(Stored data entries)

* * * * * * * * *

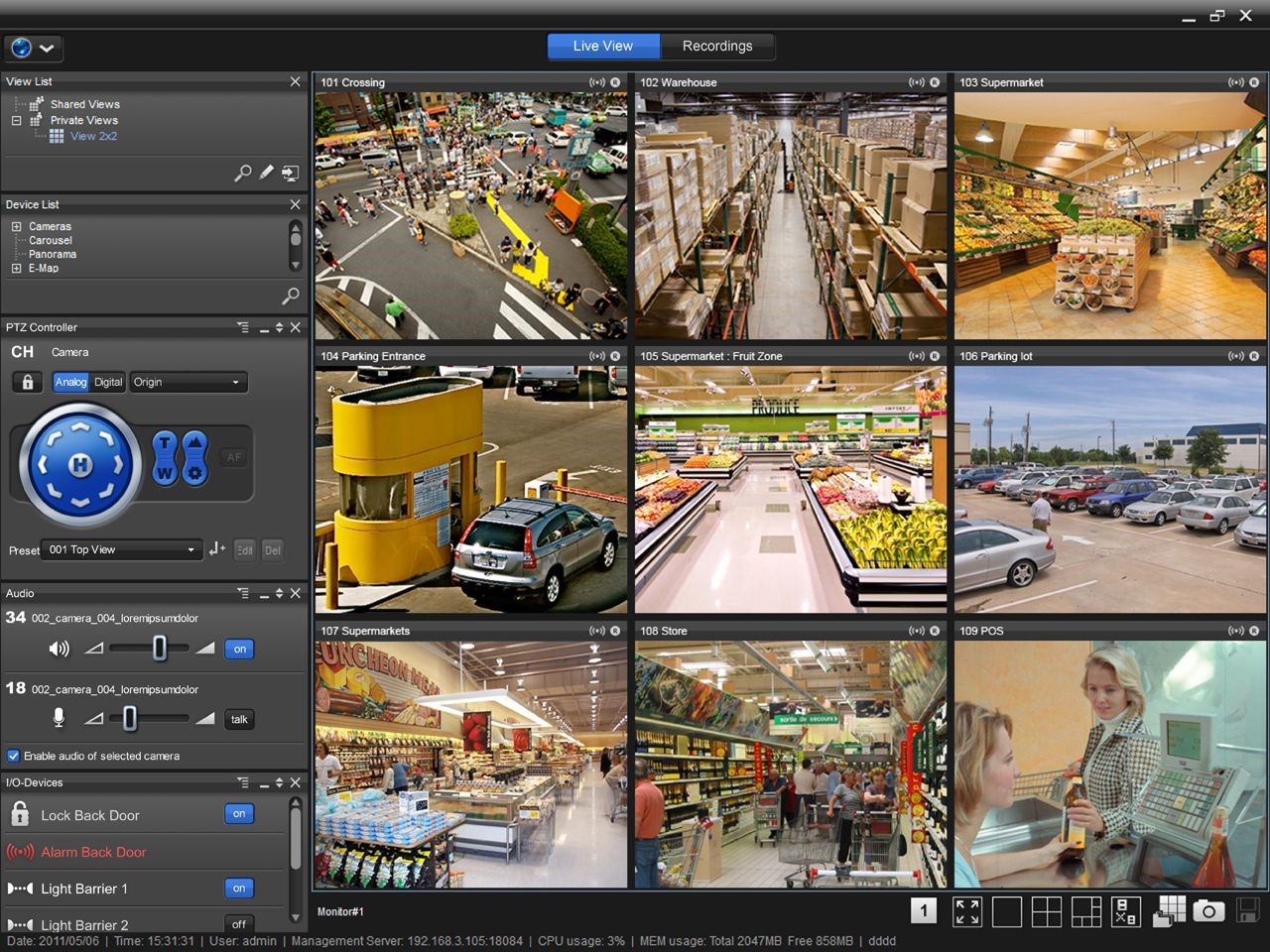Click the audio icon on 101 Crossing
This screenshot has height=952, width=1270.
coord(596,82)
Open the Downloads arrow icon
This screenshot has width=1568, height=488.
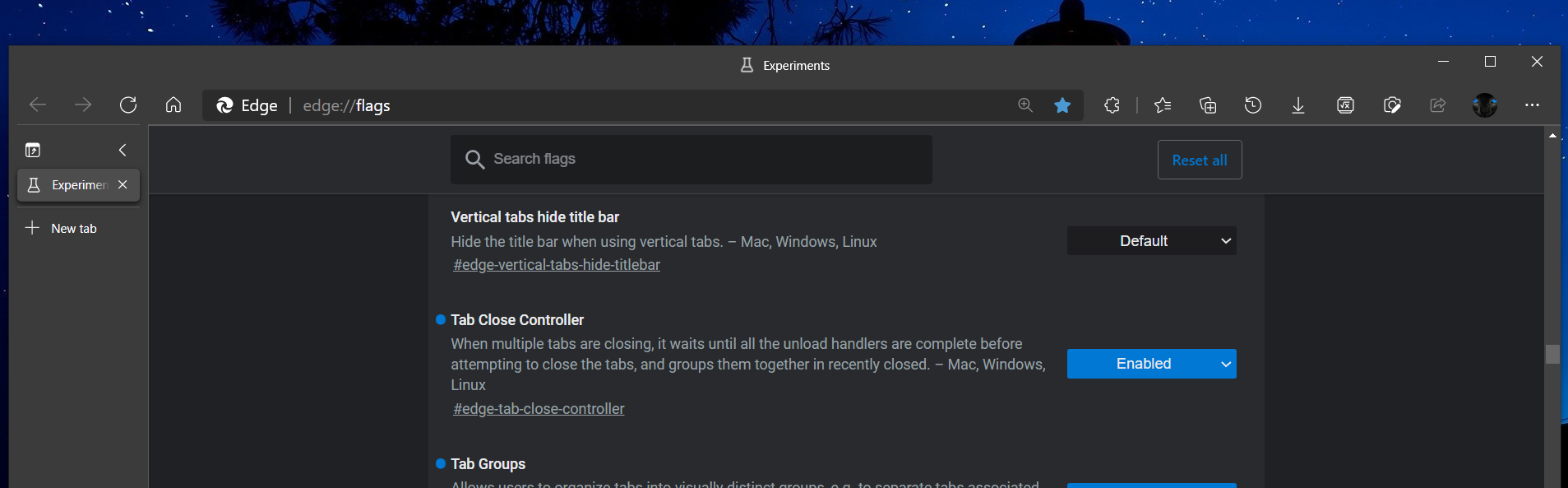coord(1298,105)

* * * * * * * * *

- [EXERCISE DETAILS]
Both the line containing "Open the Downloads arrow icon" and the last line of the records above belong in the exact copy, along with every line between them; pictures do not.

- [SOLUTION TO THIS EXERCISE]
Open the Downloads arrow icon
This screenshot has width=1568, height=488.
coord(1298,105)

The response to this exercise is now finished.